> Fragmento para leer
========

Hace más de un mes, ya comenzada la pandemia, pero sin cuarentena total, manifesté en las redes mi preocupación frente a la acción de gobernadores que erigían fronteras en los límites provinciales y creaban aduanas interiores. Las restricciones a la libertad de circulación sólo pueden ser establecidas por el gobierno nacional bajo Estado de sitio.

Frente al temor al virus, las reglas de nuestra Constitución no eran la principal preocupación y muchos (inclusive en notas periodísticas) recomendaban dejar de lado las formas frente a la urgencia del momento. Así los gobernadores avanzaron con medidas restrictivas, y el gobierno nacional estableció el aislamiento social, preventivo y obligatorio por decreto de necesidad y urgencia, con importante aprobación popular ante la necesidad de protegernos.

========

> Consignas
(1) Enumera los adjetivos que califican el aislamiento que estableció el gobierno nacional según el fragmento sobre la pandemia.
(2) Según el fragmento sobre la pandemia, ¿bajo qué régimen puede el gobierno nacional establecer restricciones a la libertad de circulación?
(3) Prosigue el fragmento sobre la pandemia a partir de su última oración.
Los ítems no tienen ningún papel en esto.

========

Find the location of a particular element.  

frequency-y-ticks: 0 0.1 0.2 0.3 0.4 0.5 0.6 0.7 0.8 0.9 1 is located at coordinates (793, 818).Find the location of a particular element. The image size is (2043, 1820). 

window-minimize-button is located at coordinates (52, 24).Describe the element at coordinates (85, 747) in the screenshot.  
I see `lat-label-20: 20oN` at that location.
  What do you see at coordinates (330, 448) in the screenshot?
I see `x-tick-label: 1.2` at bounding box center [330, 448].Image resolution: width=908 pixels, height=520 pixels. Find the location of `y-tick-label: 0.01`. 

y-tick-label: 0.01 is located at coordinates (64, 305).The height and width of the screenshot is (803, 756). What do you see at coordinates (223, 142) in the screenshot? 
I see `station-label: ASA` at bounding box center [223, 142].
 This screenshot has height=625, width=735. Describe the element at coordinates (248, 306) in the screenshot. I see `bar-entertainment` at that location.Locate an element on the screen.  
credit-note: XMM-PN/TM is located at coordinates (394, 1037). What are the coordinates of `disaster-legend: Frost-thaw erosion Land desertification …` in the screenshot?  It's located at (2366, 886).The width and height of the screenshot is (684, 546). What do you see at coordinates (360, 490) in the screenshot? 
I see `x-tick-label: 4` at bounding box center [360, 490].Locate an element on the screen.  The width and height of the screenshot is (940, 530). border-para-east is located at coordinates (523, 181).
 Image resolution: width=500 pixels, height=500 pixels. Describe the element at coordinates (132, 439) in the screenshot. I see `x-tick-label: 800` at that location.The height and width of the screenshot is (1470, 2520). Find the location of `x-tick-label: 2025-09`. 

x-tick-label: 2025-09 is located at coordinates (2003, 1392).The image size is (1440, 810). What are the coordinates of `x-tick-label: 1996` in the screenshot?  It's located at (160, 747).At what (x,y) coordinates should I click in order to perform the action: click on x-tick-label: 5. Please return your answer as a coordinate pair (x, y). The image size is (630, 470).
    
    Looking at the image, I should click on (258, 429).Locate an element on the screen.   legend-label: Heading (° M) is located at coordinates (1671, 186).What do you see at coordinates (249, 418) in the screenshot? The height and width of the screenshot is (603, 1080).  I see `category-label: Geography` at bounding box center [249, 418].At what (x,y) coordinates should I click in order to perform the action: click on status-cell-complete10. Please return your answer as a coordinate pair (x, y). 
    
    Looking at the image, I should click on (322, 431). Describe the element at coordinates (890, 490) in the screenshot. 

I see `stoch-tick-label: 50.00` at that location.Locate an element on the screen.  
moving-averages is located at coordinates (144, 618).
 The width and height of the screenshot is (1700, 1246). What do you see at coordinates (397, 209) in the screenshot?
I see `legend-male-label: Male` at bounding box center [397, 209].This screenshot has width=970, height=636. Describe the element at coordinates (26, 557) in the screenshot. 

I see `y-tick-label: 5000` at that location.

========

> Respuestas por consigna
(1) Social, preventivo y obligatorio.

(2) Bajo Estado de sitio.

(3)
Hoy no puedo dejar de transmitir mi preocupación por la experiencia de mi provincia de San Luis. Cada día hay una libertad menos, en nombre de la seguridad y justificada por motivos sanitarios. Primero fue que no saliéramos de casa, salvo a comprar alimentos o medicamentos en la cercanía. Luego, la terminación del documento par o impar del ciudadano fue impuesto como requisito para circular, así serían la mitad cada día. Una mujer que vivía en Santa Rosa del Conlara salió el día equivocado, terminó presa en una comisaría y murió en circunstancias sospechosas.

En Villa Mercedes, el intendente, con la excusa de que los comercios cierran a las 20 horas y no hay motivo para salir de casa, implantó un toque de queda con sonido de sirenas que asemejan a un tiempo de guerra.

Los diarios nacionales estuvieron cinco días sin ingresar a la provincia, bajo la excusa de que el virus podría anidar en el papel, aunque con la curiosa excepción de que eso no ocurría en el diario de propiedad del gobernador que circulaba libremente. La presión de los medios nacionales puso las cosas en su lugar y rescató la libertad de expresión y el derecho de acceso a la información.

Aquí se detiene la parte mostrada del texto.